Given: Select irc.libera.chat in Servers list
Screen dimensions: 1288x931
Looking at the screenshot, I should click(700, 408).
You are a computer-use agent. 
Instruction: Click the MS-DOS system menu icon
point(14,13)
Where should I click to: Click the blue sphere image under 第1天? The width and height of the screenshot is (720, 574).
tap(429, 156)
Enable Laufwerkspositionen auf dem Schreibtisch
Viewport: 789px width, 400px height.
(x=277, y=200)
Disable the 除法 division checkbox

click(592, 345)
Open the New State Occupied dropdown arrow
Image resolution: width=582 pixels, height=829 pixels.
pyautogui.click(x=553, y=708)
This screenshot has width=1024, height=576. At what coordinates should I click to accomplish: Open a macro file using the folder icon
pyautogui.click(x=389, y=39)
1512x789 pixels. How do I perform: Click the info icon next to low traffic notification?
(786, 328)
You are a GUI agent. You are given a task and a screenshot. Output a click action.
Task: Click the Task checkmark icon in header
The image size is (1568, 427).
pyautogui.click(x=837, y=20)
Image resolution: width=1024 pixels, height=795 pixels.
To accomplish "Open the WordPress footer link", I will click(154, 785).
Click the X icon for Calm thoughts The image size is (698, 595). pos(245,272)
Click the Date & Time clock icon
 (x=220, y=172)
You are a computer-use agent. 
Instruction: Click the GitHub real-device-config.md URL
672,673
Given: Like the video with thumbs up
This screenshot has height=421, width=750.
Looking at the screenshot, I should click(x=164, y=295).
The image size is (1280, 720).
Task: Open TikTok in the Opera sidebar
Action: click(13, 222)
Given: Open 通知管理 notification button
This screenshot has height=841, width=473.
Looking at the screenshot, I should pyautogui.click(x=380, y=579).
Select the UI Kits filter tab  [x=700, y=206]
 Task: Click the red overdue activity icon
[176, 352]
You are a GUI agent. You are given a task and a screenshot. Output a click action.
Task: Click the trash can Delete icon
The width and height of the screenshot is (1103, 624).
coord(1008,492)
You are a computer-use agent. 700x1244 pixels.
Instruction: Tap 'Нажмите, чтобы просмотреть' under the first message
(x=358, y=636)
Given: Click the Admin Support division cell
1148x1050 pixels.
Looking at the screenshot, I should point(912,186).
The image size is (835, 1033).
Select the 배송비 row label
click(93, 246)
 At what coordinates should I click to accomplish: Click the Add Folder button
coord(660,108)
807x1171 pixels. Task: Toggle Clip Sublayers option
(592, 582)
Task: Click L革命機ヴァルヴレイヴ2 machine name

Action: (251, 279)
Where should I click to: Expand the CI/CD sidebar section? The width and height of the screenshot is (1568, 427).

·····

→ **Activity**: Nothing in the data may be omitted; transcribe it exactly.

→ **Response**:
Given: Select irc.libera.chat in Servers list
Screen dimensions: 1288x931
Looking at the screenshot, I should click(700, 408).
You are a computer-use agent. 
Instruction: Click the MS-DOS system menu icon
point(14,13)
Where should I click to: Click the blue sphere image under 第1天? The width and height of the screenshot is (720, 574).
tap(429, 156)
Enable Laufwerkspositionen auf dem Schreibtisch
Viewport: 789px width, 400px height.
(x=277, y=200)
Disable the 除法 division checkbox

click(592, 345)
Open the New State Occupied dropdown arrow
Image resolution: width=582 pixels, height=829 pixels.
pyautogui.click(x=553, y=708)
This screenshot has width=1024, height=576. At what coordinates should I click to accomplish: Open a macro file using the folder icon
pyautogui.click(x=389, y=39)
1512x789 pixels. How do I perform: Click the info icon next to low traffic notification?
(786, 328)
You are a GUI agent. You are given a task and a screenshot. Output a click action.
Task: Click the Task checkmark icon in header
The image size is (1568, 427).
pyautogui.click(x=837, y=20)
Image resolution: width=1024 pixels, height=795 pixels.
To accomplish "Open the WordPress footer link", I will click(154, 785).
Click the X icon for Calm thoughts The image size is (698, 595). pos(245,272)
Click the Date & Time clock icon
 (x=220, y=172)
You are a computer-use agent. 
Instruction: Click the GitHub real-device-config.md URL
672,673
Given: Like the video with thumbs up
This screenshot has height=421, width=750.
Looking at the screenshot, I should click(x=164, y=295).
The image size is (1280, 720).
Task: Open TikTok in the Opera sidebar
Action: click(13, 222)
Given: Open 通知管理 notification button
This screenshot has height=841, width=473.
Looking at the screenshot, I should pyautogui.click(x=380, y=579).
Select the UI Kits filter tab  [x=700, y=206]
 Task: Click the red overdue activity icon
[176, 352]
You are a GUI agent. You are given a task and a screenshot. Output a click action.
Task: Click the trash can Delete icon
The width and height of the screenshot is (1103, 624).
coord(1008,492)
You are a computer-use agent. 700x1244 pixels.
Instruction: Tap 'Нажмите, чтобы просмотреть' under the first message
(x=358, y=636)
Given: Click the Admin Support division cell
1148x1050 pixels.
Looking at the screenshot, I should point(912,186).
The image size is (835, 1033).
Select the 배송비 row label
click(93, 246)
 At what coordinates should I click to accomplish: Click the Add Folder button
coord(660,108)
807x1171 pixels. Task: Toggle Clip Sublayers option
(592, 582)
Task: Click L革命機ヴァルヴレイヴ2 machine name

Action: (251, 279)
Where should I click to: Expand the CI/CD sidebar section? The width and height of the screenshot is (1568, 427).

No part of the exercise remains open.